● WHAT YOU NEED TO DO
Stop at the line containing "Given: Save the": write out every line from the beginning of the entries up to and including it, minus the pictures.

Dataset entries
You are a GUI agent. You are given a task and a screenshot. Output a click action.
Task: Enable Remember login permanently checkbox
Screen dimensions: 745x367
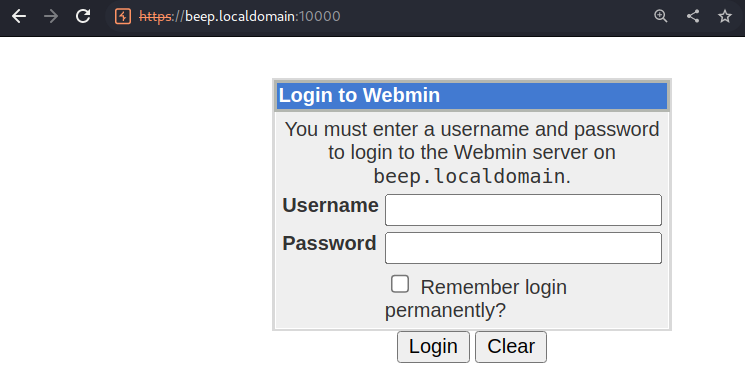coord(400,284)
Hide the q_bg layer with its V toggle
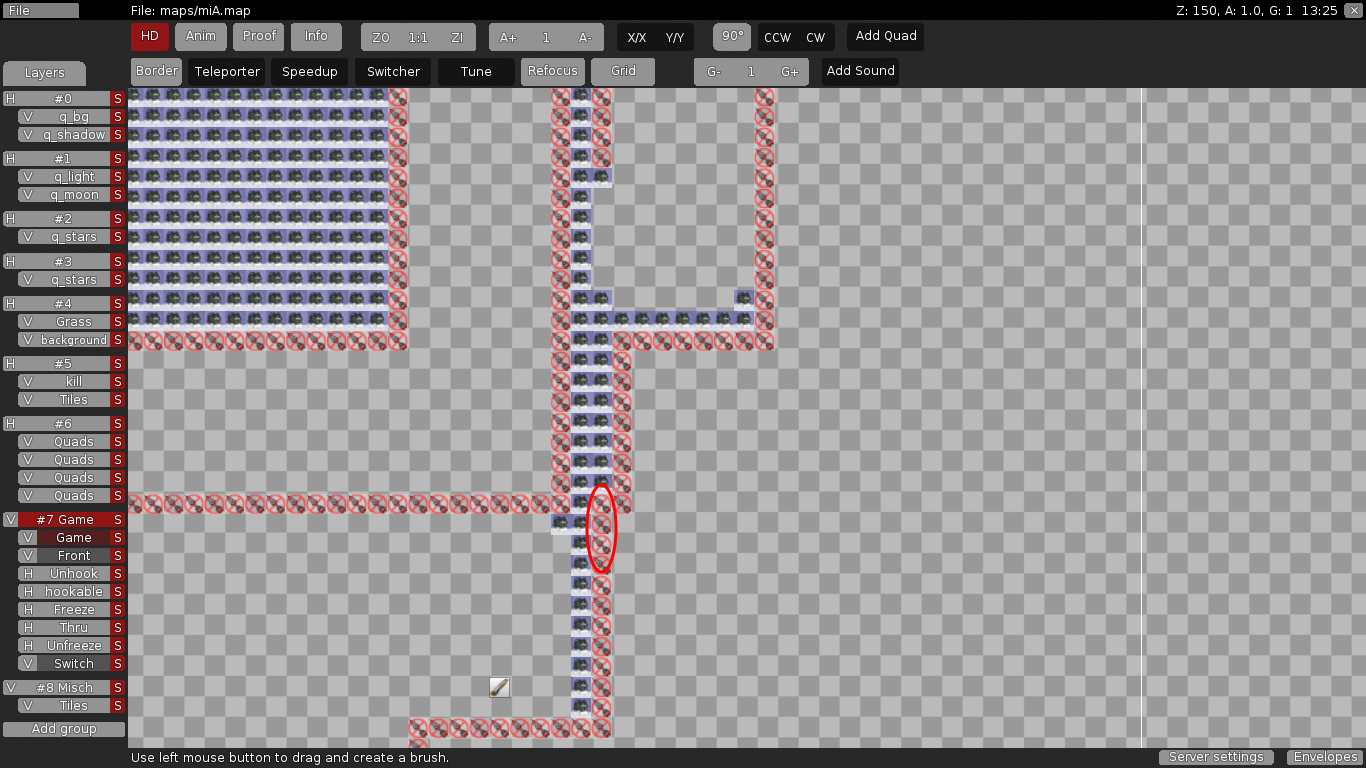Viewport: 1366px width, 768px height. click(28, 117)
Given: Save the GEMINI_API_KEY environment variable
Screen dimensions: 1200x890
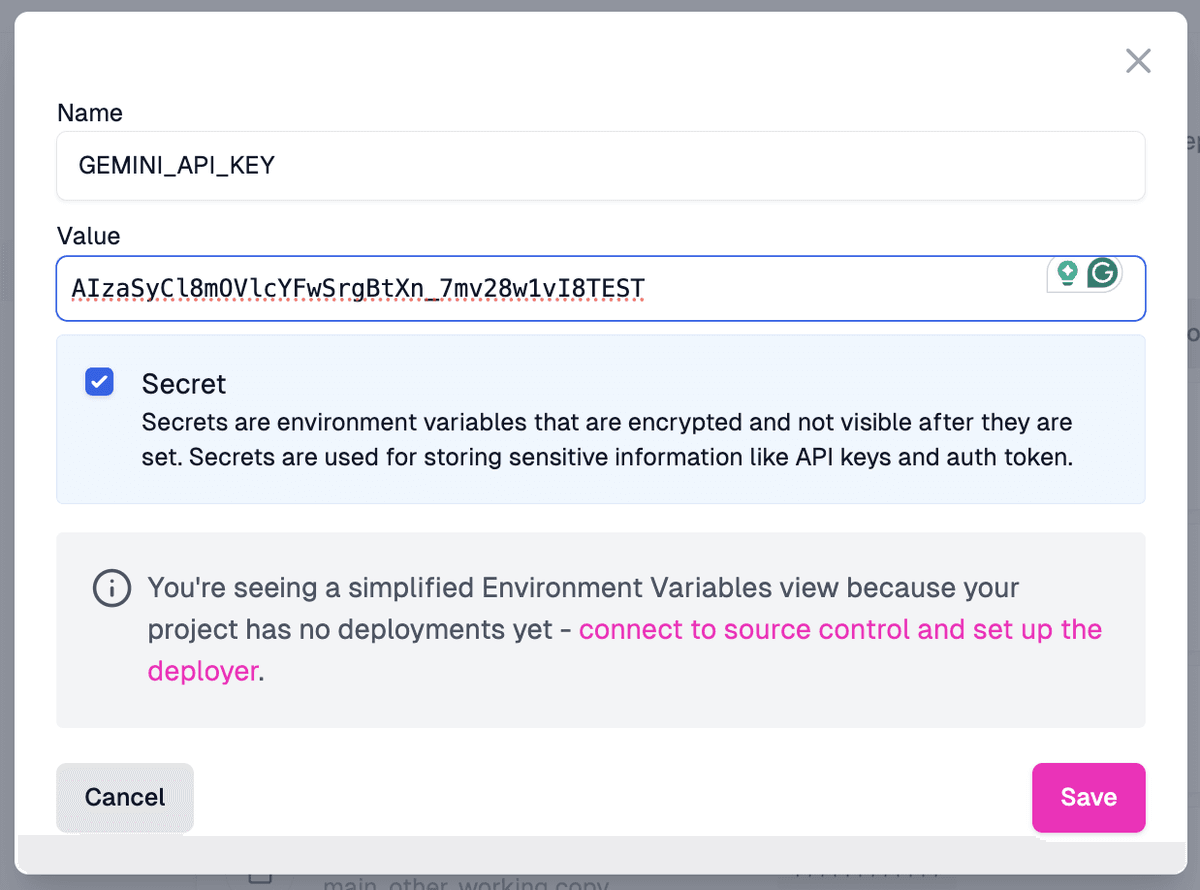Looking at the screenshot, I should 1088,797.
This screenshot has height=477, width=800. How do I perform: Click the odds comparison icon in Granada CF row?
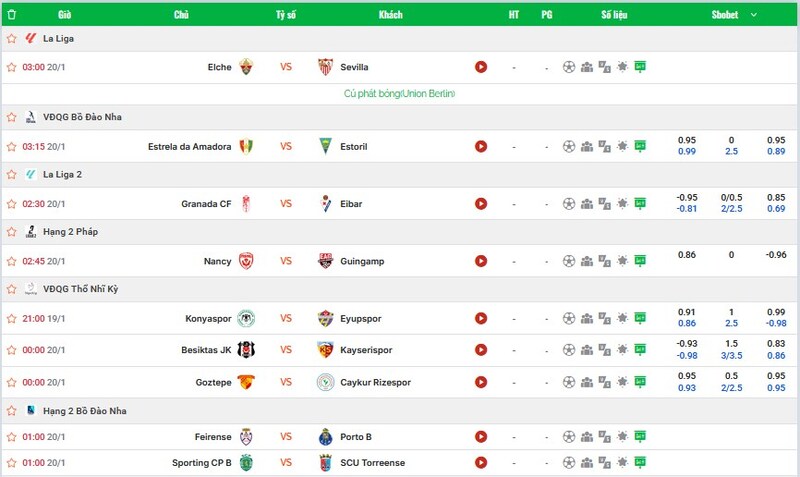pos(604,204)
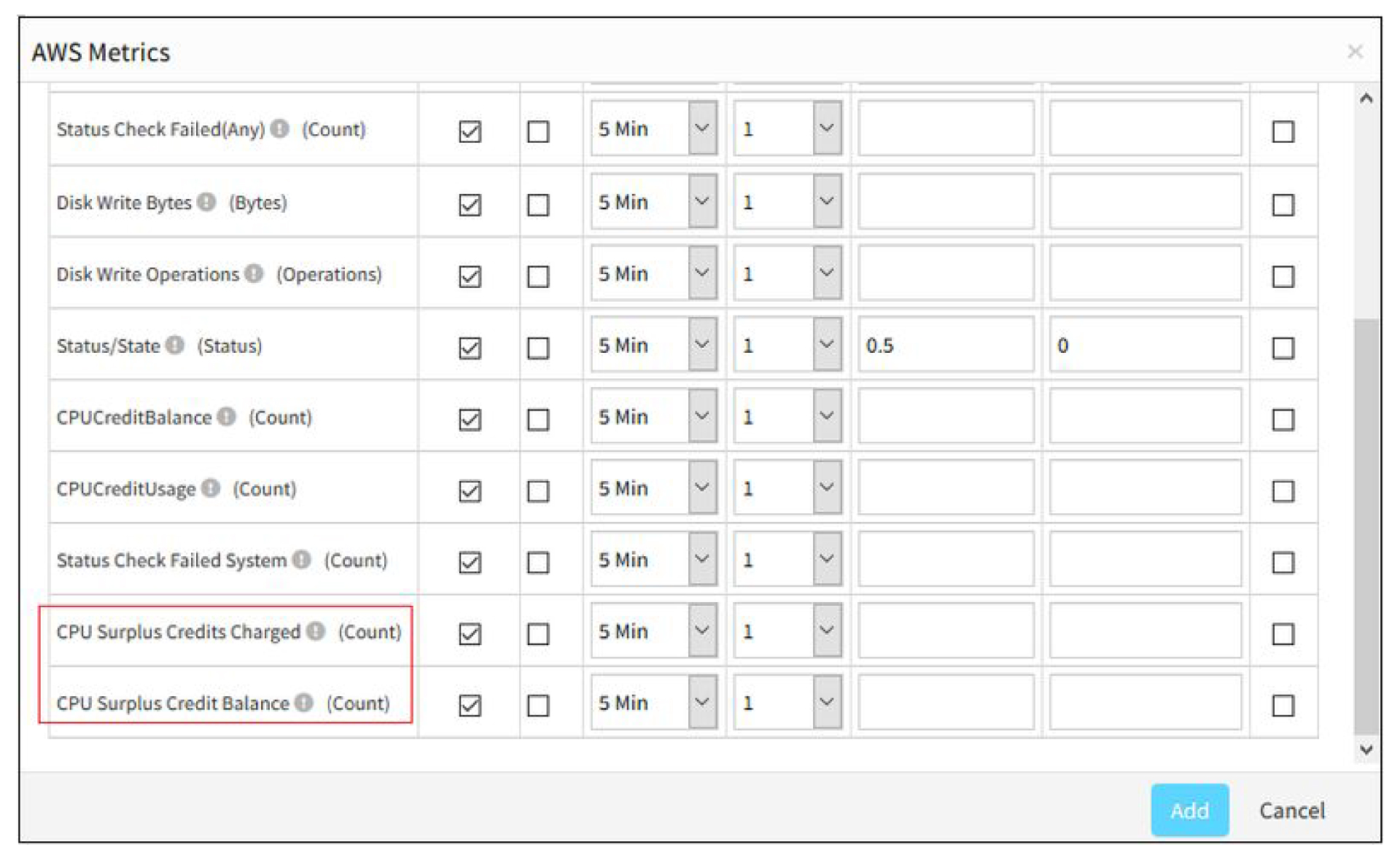This screenshot has height=858, width=1400.
Task: Open the 5 Min interval dropdown for CPUCreditUsage
Action: tap(701, 487)
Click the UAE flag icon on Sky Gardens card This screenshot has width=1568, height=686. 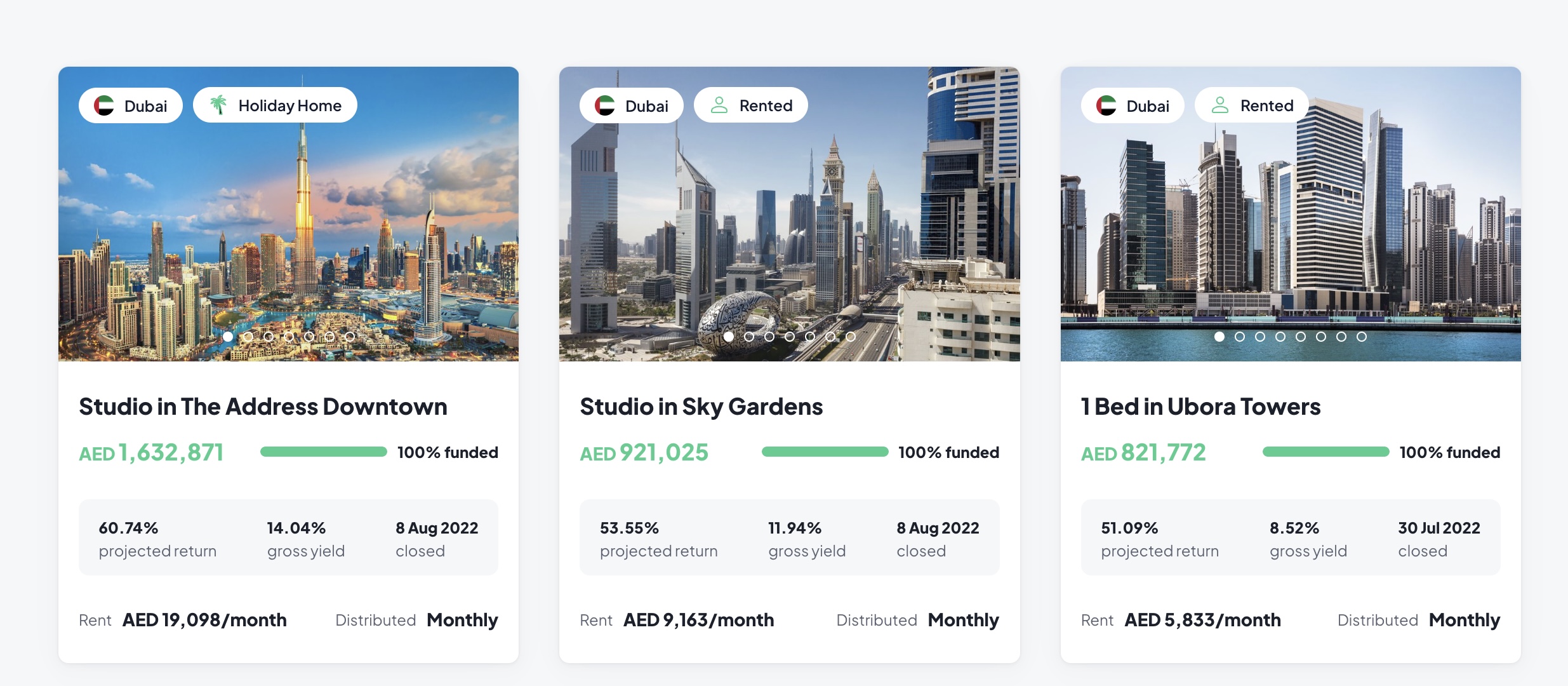(605, 105)
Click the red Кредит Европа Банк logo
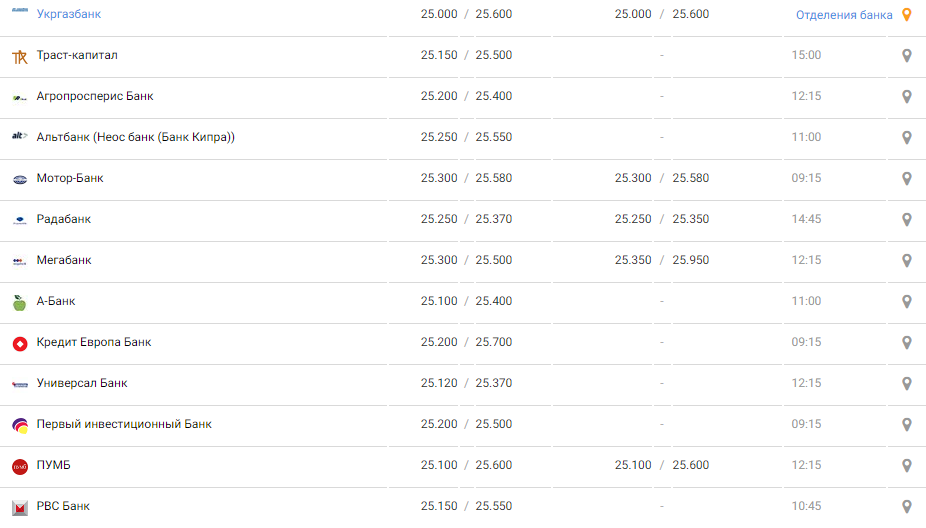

● WORKED SOLUTION
You are a GUI agent. You are given a task and a screenshot. Output a click action.
Task: Enable Remember login permanently checkbox
Screen dimensions: 745x367
coord(400,284)
Hide the q_bg layer with its V toggle
Viewport: 1366px width, 768px height. click(28, 117)
Given: Save the GEMINI_API_KEY environment variable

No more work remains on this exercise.